Stored data

^^^^

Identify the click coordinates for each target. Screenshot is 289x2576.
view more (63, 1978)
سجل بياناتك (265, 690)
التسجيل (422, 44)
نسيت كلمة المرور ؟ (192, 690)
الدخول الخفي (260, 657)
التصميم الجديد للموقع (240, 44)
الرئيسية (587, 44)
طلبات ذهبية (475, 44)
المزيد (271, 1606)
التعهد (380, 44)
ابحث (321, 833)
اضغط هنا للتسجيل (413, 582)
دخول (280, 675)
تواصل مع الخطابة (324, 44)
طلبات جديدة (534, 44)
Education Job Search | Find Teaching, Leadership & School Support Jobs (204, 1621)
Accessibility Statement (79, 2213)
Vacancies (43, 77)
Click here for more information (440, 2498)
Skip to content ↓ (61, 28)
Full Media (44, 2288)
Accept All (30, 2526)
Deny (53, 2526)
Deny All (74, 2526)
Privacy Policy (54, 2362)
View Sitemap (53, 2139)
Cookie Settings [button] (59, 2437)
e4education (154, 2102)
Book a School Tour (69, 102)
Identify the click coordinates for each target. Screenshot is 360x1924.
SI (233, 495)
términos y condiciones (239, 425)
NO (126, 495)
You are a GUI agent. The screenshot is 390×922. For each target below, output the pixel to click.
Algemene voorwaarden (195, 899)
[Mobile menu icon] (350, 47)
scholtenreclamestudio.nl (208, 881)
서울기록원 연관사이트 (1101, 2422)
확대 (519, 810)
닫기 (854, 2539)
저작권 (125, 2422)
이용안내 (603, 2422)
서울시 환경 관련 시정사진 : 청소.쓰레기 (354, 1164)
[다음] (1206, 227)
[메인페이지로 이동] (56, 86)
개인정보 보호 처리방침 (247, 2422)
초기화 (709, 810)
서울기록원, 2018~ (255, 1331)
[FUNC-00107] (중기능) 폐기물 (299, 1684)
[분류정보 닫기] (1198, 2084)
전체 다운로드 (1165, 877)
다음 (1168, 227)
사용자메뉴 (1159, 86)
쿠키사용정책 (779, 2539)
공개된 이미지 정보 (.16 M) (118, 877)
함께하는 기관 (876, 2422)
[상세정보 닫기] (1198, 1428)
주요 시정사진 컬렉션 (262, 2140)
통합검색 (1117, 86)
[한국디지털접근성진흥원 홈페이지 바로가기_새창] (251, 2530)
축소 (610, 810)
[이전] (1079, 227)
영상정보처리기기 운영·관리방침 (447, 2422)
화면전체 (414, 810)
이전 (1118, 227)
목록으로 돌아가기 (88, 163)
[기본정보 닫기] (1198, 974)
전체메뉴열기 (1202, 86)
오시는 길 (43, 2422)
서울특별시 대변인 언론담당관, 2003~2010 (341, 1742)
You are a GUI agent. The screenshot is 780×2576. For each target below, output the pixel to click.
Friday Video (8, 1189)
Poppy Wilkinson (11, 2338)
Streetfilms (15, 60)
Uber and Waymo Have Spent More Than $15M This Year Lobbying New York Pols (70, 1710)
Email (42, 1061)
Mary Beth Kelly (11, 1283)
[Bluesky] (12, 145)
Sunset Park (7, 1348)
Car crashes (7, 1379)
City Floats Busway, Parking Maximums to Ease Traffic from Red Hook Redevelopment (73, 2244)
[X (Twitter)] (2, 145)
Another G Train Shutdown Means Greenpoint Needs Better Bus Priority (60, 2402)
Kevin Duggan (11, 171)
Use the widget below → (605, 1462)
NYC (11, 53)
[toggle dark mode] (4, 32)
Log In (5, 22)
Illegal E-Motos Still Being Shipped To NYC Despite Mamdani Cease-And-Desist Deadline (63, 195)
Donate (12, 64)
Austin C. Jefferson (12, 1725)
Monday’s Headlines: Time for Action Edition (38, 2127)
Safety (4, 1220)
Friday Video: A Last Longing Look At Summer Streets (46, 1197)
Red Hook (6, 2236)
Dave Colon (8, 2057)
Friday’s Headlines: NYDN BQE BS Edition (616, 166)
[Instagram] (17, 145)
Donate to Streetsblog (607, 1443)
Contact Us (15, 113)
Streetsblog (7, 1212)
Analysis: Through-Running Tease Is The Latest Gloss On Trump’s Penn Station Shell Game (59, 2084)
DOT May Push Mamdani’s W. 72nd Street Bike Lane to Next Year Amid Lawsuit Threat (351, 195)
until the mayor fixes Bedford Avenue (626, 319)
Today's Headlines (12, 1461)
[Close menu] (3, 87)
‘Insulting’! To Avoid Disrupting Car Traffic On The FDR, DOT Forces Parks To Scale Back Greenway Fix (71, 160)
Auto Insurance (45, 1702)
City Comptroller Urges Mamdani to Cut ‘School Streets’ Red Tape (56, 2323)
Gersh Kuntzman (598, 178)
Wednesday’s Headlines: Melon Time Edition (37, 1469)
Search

^^^^

Take the lines above from the one containing "화면전체 (414, 810)" down to the one containing "Fix (71, 160)", and transcribe them exactly, both ends included.

> Task response
화면전체 (414, 810)
이전 (1118, 227)
목록으로 돌아가기 (88, 163)
[기본정보 닫기] (1198, 974)
전체메뉴열기 (1202, 86)
오시는 길 (43, 2422)
서울특별시 대변인 언론담당관, 2003~2010 (341, 1742)
You are a GUI agent. The screenshot is 780×2576. For each target below, output the pixel to click.
Friday Video (8, 1189)
Poppy Wilkinson (11, 2338)
Streetfilms (15, 60)
Uber and Waymo Have Spent More Than $15M This Year Lobbying New York Pols (70, 1710)
Email (42, 1061)
Mary Beth Kelly (11, 1283)
[Bluesky] (12, 145)
Sunset Park (7, 1348)
Car crashes (7, 1379)
City Floats Busway, Parking Maximums to Ease Traffic from Red Hook Redevelopment (73, 2244)
[X (Twitter)] (2, 145)
Another G Train Shutdown Means Greenpoint Needs Better Bus Priority (60, 2402)
Kevin Duggan (11, 171)
Use the widget below → (605, 1462)
NYC (11, 53)
[toggle dark mode] (4, 32)
Log In (5, 22)
Illegal E-Motos Still Being Shipped To NYC Despite Mamdani Cease-And-Desist Deadline (63, 195)
Donate (12, 64)
Austin C. Jefferson (12, 1725)
Monday’s Headlines: Time for Action Edition (38, 2127)
Safety (4, 1220)
Friday Video: A Last Longing Look At Summer Streets (46, 1197)
Red Hook (6, 2236)
Dave Colon (8, 2057)
Friday’s Headlines: NYDN BQE BS Edition (616, 166)
[Instagram] (17, 145)
Donate to Streetsblog (607, 1443)
Contact Us (15, 113)
Streetsblog (7, 1212)
Analysis: Through-Running Tease Is The Latest Gloss On Trump’s Penn Station Shell Game (59, 2084)
DOT May Push Mamdani’s W. 72nd Street Bike Lane to Next Year Amid Lawsuit Threat (351, 195)
until the mayor fixes Bedford Avenue (626, 319)
Today's Headlines (12, 1461)
[Close menu] (3, 87)
‘Insulting’! To Avoid Disrupting Car Traffic On The FDR, DOT Forces Parks To Scale Back Greenway Fix (71, 160)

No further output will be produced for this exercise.